Your assignment
Take the records below and set them down exactly, so that every line matches the original.

Dataset entries:
=== Section Start ===

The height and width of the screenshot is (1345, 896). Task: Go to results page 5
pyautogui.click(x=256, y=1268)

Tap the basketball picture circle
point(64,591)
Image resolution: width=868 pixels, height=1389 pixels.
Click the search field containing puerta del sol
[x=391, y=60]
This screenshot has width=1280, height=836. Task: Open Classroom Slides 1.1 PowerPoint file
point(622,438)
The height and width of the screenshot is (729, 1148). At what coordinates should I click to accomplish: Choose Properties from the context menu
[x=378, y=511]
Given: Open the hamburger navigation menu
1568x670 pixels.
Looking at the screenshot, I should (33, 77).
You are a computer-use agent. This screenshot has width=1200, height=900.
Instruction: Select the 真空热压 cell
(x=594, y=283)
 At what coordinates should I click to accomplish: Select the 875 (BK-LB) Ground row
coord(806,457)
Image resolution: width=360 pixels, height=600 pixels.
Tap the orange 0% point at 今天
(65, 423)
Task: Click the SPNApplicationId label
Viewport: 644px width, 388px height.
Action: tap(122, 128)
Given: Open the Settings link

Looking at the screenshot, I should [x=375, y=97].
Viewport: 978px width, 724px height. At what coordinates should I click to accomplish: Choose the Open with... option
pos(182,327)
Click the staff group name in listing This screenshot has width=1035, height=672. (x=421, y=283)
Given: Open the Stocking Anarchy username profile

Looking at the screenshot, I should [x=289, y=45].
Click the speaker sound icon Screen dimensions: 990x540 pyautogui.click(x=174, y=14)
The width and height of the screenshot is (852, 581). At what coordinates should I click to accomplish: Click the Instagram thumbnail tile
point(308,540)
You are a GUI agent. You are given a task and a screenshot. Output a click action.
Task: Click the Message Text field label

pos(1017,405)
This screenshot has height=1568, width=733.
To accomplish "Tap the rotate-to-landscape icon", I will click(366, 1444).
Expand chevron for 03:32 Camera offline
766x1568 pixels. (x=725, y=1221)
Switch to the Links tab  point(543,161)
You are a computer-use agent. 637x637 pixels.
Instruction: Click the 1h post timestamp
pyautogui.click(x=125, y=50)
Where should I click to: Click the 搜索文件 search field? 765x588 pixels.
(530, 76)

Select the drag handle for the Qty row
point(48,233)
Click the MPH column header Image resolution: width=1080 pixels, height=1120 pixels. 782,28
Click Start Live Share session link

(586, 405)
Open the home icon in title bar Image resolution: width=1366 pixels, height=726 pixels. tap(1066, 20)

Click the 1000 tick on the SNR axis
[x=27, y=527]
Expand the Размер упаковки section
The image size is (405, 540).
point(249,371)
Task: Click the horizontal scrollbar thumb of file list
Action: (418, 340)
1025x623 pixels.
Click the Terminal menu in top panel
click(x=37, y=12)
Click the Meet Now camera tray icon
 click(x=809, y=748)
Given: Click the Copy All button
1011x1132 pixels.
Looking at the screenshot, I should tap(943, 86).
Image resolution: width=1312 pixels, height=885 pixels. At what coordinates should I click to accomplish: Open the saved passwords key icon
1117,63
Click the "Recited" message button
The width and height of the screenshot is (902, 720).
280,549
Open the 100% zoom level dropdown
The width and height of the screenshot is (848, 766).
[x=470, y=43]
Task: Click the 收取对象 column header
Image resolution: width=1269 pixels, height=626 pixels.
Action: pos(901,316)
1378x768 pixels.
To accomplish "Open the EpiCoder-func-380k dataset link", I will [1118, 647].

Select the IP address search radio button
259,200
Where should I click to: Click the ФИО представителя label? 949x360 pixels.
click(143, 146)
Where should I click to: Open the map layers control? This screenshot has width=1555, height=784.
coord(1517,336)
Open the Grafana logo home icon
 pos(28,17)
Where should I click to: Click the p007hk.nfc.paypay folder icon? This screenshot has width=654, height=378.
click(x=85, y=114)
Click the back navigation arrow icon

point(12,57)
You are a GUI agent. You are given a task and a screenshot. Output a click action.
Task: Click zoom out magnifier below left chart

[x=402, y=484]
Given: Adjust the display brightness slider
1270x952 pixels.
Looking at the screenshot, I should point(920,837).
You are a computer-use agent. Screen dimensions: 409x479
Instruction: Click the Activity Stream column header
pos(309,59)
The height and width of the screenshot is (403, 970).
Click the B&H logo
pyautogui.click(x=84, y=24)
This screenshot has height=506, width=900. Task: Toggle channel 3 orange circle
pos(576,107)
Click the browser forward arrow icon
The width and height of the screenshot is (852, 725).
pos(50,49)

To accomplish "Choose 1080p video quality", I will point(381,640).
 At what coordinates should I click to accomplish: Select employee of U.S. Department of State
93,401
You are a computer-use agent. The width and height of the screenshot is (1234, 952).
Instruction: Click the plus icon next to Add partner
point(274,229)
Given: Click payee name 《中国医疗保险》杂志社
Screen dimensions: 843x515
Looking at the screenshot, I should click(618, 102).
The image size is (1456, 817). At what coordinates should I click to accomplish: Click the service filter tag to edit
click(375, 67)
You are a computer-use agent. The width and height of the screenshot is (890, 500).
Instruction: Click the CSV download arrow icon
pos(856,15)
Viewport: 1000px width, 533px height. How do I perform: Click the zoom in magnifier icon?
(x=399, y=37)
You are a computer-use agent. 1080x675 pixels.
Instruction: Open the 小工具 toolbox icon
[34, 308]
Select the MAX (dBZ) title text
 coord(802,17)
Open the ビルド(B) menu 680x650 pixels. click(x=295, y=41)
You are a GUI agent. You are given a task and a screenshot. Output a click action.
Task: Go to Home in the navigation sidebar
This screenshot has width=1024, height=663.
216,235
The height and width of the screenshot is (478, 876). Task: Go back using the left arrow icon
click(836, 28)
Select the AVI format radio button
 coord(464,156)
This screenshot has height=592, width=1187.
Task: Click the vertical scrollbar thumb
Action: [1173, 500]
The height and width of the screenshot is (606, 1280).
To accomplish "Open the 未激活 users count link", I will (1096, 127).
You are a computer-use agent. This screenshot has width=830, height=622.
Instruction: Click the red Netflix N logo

=== Section End ===

Written solution
The height and width of the screenshot is (1345, 896). Task: Go to results page 5
pyautogui.click(x=256, y=1268)

Tap the basketball picture circle
point(64,591)
Image resolution: width=868 pixels, height=1389 pixels.
Click the search field containing puerta del sol
[x=391, y=60]
This screenshot has width=1280, height=836. Task: Open Classroom Slides 1.1 PowerPoint file
point(622,438)
The height and width of the screenshot is (729, 1148). At what coordinates should I click to accomplish: Choose Properties from the context menu
[x=378, y=511]
Given: Open the hamburger navigation menu
1568x670 pixels.
Looking at the screenshot, I should (33, 77).
You are a computer-use agent. This screenshot has width=1200, height=900.
Instruction: Select the 真空热压 cell
(x=594, y=283)
 At what coordinates should I click to accomplish: Select the 875 (BK-LB) Ground row
coord(806,457)
Image resolution: width=360 pixels, height=600 pixels.
Tap the orange 0% point at 今天
(65, 423)
Task: Click the SPNApplicationId label
Viewport: 644px width, 388px height.
Action: tap(122, 128)
Given: Open the Settings link

Looking at the screenshot, I should [x=375, y=97].
Viewport: 978px width, 724px height. At what coordinates should I click to accomplish: Choose the Open with... option
pos(182,327)
Click the staff group name in listing This screenshot has width=1035, height=672. (x=421, y=283)
Given: Open the Stocking Anarchy username profile

Looking at the screenshot, I should [x=289, y=45].
Click the speaker sound icon Screen dimensions: 990x540 pyautogui.click(x=174, y=14)
The width and height of the screenshot is (852, 581). At what coordinates should I click to accomplish: Click the Instagram thumbnail tile
point(308,540)
You are a GUI agent. You are given a task and a screenshot. Output a click action.
Task: Click the Message Text field label

pos(1017,405)
This screenshot has height=1568, width=733.
To accomplish "Tap the rotate-to-landscape icon", I will click(366, 1444).
Expand chevron for 03:32 Camera offline
766x1568 pixels. (x=725, y=1221)
Switch to the Links tab  point(543,161)
You are a computer-use agent. 637x637 pixels.
Instruction: Click the 1h post timestamp
pyautogui.click(x=125, y=50)
Where should I click to: Click the 搜索文件 search field? 765x588 pixels.
(530, 76)

Select the drag handle for the Qty row
point(48,233)
Click the MPH column header Image resolution: width=1080 pixels, height=1120 pixels. 782,28
Click Start Live Share session link

(586, 405)
Open the home icon in title bar Image resolution: width=1366 pixels, height=726 pixels. tap(1066, 20)

Click the 1000 tick on the SNR axis
[x=27, y=527]
Expand the Размер упаковки section
The image size is (405, 540).
point(249,371)
Task: Click the horizontal scrollbar thumb of file list
Action: (418, 340)
1025x623 pixels.
Click the Terminal menu in top panel
click(x=37, y=12)
Click the Meet Now camera tray icon
 click(x=809, y=748)
Given: Click the Copy All button
1011x1132 pixels.
Looking at the screenshot, I should tap(943, 86).
Image resolution: width=1312 pixels, height=885 pixels. At what coordinates should I click to accomplish: Open the saved passwords key icon
1117,63
Click the "Recited" message button
The width and height of the screenshot is (902, 720).
280,549
Open the 100% zoom level dropdown
The width and height of the screenshot is (848, 766).
[x=470, y=43]
Task: Click the 收取对象 column header
Image resolution: width=1269 pixels, height=626 pixels.
Action: pos(901,316)
1378x768 pixels.
To accomplish "Open the EpiCoder-func-380k dataset link", I will [1118, 647].

Select the IP address search radio button
259,200
Where should I click to: Click the ФИО представителя label? 949x360 pixels.
click(143, 146)
Where should I click to: Open the map layers control? This screenshot has width=1555, height=784.
coord(1517,336)
Open the Grafana logo home icon
 pos(28,17)
Where should I click to: Click the p007hk.nfc.paypay folder icon? This screenshot has width=654, height=378.
click(x=85, y=114)
Click the back navigation arrow icon

point(12,57)
You are a GUI agent. You are given a task and a screenshot. Output a click action.
Task: Click zoom out magnifier below left chart

[x=402, y=484]
Given: Adjust the display brightness slider
1270x952 pixels.
Looking at the screenshot, I should point(920,837).
You are a computer-use agent. Screen dimensions: 409x479
Instruction: Click the Activity Stream column header
pos(309,59)
The height and width of the screenshot is (403, 970).
Click the B&H logo
pyautogui.click(x=84, y=24)
This screenshot has height=506, width=900. Task: Toggle channel 3 orange circle
pos(576,107)
Click the browser forward arrow icon
The width and height of the screenshot is (852, 725).
pos(50,49)

To accomplish "Choose 1080p video quality", I will point(381,640).
 At what coordinates should I click to accomplish: Select employee of U.S. Department of State
93,401
You are a computer-use agent. The width and height of the screenshot is (1234, 952).
Instruction: Click the plus icon next to Add partner
point(274,229)
Given: Click payee name 《中国医疗保险》杂志社
Screen dimensions: 843x515
Looking at the screenshot, I should click(618, 102).
The image size is (1456, 817). At what coordinates should I click to accomplish: Click the service filter tag to edit
click(375, 67)
You are a computer-use agent. The width and height of the screenshot is (890, 500).
Instruction: Click the CSV download arrow icon
pos(856,15)
Viewport: 1000px width, 533px height. How do I perform: Click the zoom in magnifier icon?
(x=399, y=37)
You are a computer-use agent. 1080x675 pixels.
Instruction: Open the 小工具 toolbox icon
[34, 308]
Select the MAX (dBZ) title text
 coord(802,17)
Open the ビルド(B) menu 680x650 pixels. click(x=295, y=41)
You are a GUI agent. You are given a task and a screenshot. Output a click action.
Task: Go to Home in the navigation sidebar
This screenshot has width=1024, height=663.
216,235
The height and width of the screenshot is (478, 876). Task: Go back using the left arrow icon
click(836, 28)
Select the AVI format radio button
 coord(464,156)
This screenshot has height=592, width=1187.
Task: Click the vertical scrollbar thumb
Action: [1173, 500]
The height and width of the screenshot is (606, 1280).
To accomplish "Open the 未激活 users count link", I will (1096, 127).
You are a computer-use agent. This screenshot has width=830, height=622.
Instruction: Click the red Netflix N logo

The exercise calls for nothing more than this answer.